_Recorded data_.
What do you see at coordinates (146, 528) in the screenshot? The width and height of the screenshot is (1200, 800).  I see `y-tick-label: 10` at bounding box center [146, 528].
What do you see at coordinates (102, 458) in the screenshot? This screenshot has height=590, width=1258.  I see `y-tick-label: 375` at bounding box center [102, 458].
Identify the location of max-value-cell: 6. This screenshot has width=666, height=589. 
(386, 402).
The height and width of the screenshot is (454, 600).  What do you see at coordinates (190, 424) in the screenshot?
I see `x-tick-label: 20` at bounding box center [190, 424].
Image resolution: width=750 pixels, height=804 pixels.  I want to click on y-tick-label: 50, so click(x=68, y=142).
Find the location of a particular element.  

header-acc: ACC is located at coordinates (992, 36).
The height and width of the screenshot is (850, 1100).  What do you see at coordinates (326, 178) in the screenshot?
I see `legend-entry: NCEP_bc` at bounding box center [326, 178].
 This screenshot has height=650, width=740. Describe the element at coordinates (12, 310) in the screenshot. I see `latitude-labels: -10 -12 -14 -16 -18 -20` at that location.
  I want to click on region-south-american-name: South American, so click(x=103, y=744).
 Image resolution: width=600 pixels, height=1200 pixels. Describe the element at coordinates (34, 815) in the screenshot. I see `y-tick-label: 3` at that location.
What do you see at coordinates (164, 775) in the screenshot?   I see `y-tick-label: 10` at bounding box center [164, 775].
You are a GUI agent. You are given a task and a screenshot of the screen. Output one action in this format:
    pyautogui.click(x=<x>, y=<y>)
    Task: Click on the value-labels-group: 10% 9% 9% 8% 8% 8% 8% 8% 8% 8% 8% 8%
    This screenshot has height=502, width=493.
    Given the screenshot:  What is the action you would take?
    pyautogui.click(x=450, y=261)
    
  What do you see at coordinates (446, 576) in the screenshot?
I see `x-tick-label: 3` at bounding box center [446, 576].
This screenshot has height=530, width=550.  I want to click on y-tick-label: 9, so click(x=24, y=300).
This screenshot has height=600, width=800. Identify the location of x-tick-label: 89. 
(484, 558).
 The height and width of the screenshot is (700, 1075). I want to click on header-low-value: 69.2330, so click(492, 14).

_What is needed_.
Please repeat the stretch of lines from the one containing "You are a GUI" through the one containing "What do you see at coordinates (446, 576)", both included, with nothing altered.

_Output for this exercise_.
You are a GUI agent. You are given a task and a screenshot of the screen. Output one action in this format:
    pyautogui.click(x=<x>, y=<y>)
    Task: Click on the value-labels-group: 10% 9% 9% 8% 8% 8% 8% 8% 8% 8% 8% 8%
    This screenshot has height=502, width=493.
    Given the screenshot:  What is the action you would take?
    pyautogui.click(x=450, y=261)
    
  What do you see at coordinates (446, 576) in the screenshot?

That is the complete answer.